*ABOUT THIS TASK*: Omit all pictures. Copy exactly the lines from the line containing "The height and" to the end of the listing, with both ends included.

*DATA TO PROCESS*:
───

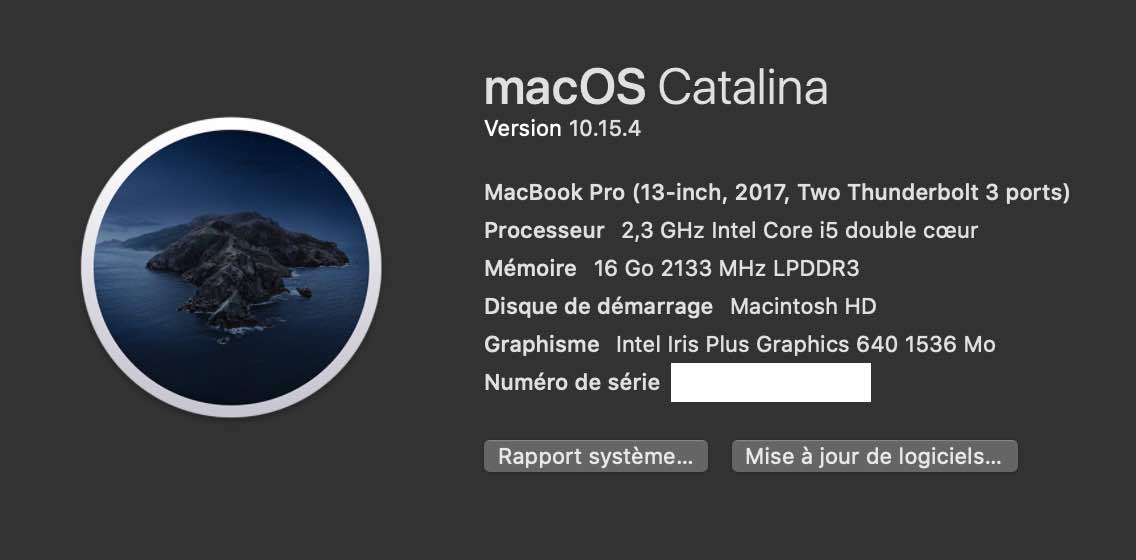Click the Processeur label
This screenshot has height=560, width=1136.
point(544,231)
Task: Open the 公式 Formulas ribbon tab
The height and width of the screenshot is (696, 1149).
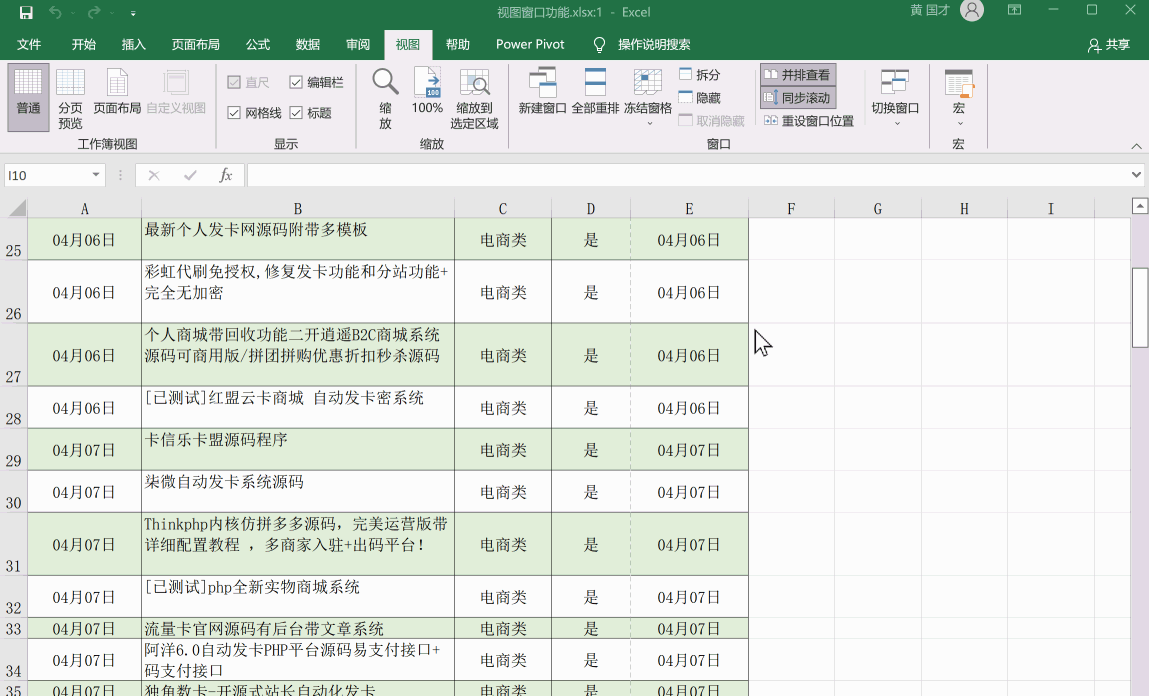Action: (258, 45)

───

*RESULT OF THIS EXERCISE*:
The height and width of the screenshot is (696, 1149).
Action: (258, 45)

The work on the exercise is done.